Concepts

Domains

A domain is an arbitrary category your entities belong to. For example, you may have a domain of states, which includes entities that are U.S. states.

Every entity you create must belong to one domain.

Domains may be nested with a parent-child hierarchy. For example, states may be a parent to counties.

A domain is the highest level blocking index in django-crosswalk. These indexes help greatly increase the precision of queries. For example, restricting your query to our states domain makes sure you won’t match Texas County, Missouri when you mean to match Texas state.


Entities

Entities can be whatever you need them to be: people, places, organizations or even ideas. The only strict requirements in django-crosswalk are that an entity has one or more identifying string attributes and that it belong to a domain.

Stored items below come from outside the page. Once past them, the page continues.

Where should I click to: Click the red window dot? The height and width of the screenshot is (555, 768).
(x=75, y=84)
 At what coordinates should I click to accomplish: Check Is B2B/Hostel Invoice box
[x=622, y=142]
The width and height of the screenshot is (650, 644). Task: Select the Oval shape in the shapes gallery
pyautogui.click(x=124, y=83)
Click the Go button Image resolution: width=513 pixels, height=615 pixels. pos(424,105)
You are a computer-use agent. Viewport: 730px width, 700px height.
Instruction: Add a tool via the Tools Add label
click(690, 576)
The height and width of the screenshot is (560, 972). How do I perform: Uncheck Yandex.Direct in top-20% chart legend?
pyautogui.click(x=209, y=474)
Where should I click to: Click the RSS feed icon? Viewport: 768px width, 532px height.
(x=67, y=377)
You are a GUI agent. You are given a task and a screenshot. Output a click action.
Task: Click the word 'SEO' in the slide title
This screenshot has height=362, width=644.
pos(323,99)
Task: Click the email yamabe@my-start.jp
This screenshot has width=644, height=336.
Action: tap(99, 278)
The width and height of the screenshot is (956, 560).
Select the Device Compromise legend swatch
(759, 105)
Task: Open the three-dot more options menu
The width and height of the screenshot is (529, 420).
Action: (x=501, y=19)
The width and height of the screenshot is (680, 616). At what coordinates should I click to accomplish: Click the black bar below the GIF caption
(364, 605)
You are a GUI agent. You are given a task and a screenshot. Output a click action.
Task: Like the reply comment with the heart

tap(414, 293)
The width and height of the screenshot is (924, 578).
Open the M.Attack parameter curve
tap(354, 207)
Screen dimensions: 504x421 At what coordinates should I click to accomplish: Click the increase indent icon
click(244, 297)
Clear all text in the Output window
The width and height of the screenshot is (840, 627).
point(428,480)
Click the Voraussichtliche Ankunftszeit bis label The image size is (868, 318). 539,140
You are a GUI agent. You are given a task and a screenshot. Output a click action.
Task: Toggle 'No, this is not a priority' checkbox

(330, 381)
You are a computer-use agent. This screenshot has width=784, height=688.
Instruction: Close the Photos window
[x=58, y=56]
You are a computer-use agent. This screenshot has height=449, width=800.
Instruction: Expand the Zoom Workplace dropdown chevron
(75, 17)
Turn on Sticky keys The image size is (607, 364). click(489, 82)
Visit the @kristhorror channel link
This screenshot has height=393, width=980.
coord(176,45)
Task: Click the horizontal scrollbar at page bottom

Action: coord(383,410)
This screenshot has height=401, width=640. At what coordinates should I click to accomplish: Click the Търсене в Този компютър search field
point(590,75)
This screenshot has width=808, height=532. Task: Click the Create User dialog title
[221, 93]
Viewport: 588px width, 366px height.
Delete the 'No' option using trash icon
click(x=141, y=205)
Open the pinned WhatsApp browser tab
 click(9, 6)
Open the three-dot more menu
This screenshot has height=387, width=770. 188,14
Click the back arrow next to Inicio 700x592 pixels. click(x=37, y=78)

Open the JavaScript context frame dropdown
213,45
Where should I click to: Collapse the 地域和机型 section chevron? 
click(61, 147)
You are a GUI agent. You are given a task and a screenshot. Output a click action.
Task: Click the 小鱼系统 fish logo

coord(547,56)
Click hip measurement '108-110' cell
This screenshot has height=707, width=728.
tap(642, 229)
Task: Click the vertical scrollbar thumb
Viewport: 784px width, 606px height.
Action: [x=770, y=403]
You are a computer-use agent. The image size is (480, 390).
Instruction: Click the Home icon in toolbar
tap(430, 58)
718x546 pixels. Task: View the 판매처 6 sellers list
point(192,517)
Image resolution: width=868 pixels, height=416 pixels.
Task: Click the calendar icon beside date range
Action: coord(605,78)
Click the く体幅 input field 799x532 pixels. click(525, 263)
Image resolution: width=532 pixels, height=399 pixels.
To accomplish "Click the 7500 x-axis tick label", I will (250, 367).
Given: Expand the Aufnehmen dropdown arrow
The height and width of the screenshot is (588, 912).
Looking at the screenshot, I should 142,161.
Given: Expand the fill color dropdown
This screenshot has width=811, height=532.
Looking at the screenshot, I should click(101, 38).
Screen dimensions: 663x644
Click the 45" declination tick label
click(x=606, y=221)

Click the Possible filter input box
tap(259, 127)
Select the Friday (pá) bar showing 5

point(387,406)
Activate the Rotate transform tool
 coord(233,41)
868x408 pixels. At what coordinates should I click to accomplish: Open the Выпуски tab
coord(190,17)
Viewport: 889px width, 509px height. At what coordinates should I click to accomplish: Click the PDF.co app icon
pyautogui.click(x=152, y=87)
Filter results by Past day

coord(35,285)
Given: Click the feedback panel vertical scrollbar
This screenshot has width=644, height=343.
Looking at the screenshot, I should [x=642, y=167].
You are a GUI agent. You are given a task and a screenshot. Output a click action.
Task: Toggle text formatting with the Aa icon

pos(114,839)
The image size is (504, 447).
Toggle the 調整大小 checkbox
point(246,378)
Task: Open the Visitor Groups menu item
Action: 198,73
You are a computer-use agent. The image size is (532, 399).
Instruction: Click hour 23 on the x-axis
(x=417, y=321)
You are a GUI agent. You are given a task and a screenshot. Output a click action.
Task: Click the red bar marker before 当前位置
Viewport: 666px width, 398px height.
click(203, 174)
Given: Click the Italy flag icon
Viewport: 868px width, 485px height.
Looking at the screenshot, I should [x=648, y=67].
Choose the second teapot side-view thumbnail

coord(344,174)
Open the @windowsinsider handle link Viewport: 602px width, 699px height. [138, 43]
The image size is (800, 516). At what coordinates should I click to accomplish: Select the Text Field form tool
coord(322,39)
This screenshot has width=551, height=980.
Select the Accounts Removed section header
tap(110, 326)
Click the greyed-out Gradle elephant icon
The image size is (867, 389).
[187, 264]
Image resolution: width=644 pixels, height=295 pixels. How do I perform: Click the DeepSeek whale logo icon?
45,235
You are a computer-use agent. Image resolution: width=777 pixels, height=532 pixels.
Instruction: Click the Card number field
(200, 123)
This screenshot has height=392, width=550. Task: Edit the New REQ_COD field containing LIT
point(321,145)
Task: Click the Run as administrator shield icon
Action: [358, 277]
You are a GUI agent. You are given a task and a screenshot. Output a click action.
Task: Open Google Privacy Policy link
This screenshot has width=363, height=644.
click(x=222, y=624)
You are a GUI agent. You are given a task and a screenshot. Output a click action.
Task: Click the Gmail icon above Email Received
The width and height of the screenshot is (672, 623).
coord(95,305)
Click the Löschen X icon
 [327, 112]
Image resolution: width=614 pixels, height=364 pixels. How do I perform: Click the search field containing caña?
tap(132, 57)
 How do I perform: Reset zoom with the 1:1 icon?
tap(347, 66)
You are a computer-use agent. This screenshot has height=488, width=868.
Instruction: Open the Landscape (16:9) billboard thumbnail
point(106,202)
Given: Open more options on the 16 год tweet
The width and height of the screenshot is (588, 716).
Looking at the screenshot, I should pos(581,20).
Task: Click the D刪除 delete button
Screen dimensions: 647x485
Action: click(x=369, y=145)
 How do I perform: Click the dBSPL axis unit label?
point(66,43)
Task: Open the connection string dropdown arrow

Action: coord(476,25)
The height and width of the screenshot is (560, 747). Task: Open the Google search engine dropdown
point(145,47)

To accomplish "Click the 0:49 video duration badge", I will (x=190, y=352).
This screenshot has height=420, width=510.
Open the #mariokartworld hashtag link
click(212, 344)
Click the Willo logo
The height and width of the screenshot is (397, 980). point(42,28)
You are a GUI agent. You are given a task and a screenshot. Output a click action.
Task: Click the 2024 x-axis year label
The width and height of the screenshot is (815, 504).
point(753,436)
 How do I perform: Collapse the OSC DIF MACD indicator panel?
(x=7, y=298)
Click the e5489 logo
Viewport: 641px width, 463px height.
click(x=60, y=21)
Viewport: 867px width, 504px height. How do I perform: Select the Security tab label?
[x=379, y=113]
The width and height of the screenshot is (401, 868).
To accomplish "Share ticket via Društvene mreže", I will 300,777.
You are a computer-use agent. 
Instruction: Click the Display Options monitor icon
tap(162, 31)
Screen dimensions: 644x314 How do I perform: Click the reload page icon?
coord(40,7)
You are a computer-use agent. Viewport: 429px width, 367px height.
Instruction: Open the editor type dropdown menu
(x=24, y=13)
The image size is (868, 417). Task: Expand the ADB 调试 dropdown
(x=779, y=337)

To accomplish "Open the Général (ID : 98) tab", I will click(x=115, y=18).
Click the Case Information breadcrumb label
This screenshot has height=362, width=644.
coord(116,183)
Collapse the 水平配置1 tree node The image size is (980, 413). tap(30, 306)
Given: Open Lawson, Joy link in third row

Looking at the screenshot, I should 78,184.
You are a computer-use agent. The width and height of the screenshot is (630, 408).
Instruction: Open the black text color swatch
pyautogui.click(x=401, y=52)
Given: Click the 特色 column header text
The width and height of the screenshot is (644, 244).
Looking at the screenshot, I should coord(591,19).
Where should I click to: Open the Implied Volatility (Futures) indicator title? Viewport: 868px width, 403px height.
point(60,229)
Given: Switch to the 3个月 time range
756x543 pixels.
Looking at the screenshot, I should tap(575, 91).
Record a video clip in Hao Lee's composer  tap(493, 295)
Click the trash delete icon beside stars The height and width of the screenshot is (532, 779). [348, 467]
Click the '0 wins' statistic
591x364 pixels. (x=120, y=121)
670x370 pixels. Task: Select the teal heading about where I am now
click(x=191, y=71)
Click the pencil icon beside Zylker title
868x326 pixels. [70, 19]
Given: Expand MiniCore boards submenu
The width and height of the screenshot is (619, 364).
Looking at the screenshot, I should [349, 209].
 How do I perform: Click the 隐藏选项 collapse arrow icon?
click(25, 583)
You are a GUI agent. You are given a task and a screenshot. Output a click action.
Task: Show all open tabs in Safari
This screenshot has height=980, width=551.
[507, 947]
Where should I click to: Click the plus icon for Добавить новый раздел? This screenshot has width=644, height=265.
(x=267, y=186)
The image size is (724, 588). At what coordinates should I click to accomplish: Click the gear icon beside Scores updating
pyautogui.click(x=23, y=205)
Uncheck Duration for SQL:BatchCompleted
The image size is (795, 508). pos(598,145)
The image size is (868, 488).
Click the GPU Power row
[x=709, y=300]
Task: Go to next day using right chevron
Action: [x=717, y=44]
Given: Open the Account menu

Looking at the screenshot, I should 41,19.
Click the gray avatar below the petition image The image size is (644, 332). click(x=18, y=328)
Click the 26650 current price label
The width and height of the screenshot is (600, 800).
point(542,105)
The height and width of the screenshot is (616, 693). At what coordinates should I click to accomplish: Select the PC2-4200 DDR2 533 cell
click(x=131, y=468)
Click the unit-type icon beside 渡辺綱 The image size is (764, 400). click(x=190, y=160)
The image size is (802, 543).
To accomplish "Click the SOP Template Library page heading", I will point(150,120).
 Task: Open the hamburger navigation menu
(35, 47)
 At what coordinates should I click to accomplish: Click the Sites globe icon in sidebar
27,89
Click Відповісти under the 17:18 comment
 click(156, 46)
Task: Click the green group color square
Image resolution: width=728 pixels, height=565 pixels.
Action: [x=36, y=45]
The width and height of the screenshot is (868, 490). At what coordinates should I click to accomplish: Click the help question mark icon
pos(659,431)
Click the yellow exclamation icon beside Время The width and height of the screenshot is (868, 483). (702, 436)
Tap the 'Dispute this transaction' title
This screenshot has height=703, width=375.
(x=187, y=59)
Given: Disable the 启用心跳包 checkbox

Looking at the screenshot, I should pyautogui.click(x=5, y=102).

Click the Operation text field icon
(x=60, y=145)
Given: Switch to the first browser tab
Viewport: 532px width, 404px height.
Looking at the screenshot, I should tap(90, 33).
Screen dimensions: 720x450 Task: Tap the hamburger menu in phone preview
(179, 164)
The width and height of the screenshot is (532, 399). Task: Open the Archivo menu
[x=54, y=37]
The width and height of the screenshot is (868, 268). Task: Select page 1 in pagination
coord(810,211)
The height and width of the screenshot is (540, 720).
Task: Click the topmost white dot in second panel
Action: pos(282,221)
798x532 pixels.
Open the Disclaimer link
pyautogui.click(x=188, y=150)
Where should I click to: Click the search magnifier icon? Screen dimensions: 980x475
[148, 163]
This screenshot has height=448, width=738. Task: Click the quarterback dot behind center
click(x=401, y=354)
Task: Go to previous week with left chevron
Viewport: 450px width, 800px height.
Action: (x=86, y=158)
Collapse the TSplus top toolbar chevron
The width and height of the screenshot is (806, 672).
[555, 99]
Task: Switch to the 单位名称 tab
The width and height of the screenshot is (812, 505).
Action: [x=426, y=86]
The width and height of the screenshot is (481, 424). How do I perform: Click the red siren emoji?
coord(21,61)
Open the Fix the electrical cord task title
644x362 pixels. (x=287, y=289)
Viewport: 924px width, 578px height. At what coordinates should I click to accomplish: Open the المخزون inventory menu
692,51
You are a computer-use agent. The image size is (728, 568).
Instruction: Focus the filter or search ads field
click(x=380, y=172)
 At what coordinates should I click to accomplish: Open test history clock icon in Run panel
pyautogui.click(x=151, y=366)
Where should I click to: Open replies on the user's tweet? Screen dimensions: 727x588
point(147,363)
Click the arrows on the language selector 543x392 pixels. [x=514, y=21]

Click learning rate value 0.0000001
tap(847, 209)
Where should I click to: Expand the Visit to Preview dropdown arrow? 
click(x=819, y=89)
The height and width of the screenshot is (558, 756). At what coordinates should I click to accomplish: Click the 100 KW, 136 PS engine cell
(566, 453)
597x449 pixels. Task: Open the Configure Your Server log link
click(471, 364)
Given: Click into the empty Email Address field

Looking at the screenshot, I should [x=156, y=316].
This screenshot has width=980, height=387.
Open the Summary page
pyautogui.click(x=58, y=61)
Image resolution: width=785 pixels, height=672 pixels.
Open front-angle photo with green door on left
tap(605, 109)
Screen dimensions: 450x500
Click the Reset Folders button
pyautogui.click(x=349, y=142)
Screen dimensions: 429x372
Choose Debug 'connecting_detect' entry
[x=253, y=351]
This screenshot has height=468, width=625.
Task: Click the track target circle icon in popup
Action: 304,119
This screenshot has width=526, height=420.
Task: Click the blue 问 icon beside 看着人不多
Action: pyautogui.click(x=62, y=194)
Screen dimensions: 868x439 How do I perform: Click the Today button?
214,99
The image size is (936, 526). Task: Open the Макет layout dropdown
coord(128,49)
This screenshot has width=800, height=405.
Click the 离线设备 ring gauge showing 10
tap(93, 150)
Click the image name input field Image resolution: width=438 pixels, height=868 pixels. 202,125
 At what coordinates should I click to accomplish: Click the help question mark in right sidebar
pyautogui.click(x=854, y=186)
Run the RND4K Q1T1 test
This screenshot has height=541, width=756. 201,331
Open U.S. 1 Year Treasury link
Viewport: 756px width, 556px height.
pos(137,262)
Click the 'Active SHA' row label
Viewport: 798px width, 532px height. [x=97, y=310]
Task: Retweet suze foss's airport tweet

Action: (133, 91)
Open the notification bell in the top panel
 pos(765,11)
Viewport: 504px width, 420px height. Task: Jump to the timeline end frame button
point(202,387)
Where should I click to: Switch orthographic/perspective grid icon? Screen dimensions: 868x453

On creation, each entity in django-crosswalk is given a uuid attribute that you can use to match with records in other databases. You can also create entities with your own uuids.

Entity relationships

Entities can be related to each other in a couple of ways. An entity may be an alias for another entity or may be superseded by another entity. We make the distinction between the two based on whether the entity referenced is in the same domain.

By convention, an entity that is related to another entity in the same domain is an alias. For example, George Bush, Jr. could be an alias for George W. Bush, both within the domain of politicians.

On the model, George Bush, Jr. is foreign keyed to George W. Bush, which indicates that George W. Bush is the canonical representation of the entity within the politicians domain.

Let’s say we also had a domain for presidents. We could say George W. Bush the politician is superseded by George W. Bush the president and represent that relationship with a foreign key. This is often exactly how we model entities that belong to multiple domains.

These are conventions and are not enforced at the database level. So it’s up to you to use them in a way that suits your data. Please note, however, deleting an entity will also delete all of its aliases but not delete entites it supersedes.

On the Entity model, every object has a foreign key for both aliasing and superseding, which you can use to chain canonical references. Django-crosswalk will traverse that chain to the highest canonical alias entity when returning query results. It will not traverse superseding relationships.


Attributes

Entities are defined by their attributes. Django-crosswalk allows you to add any arbitrary attribute to an entity. For example, a state may have attributes like postal_code, ap_abbreviation, fips and region as well as name.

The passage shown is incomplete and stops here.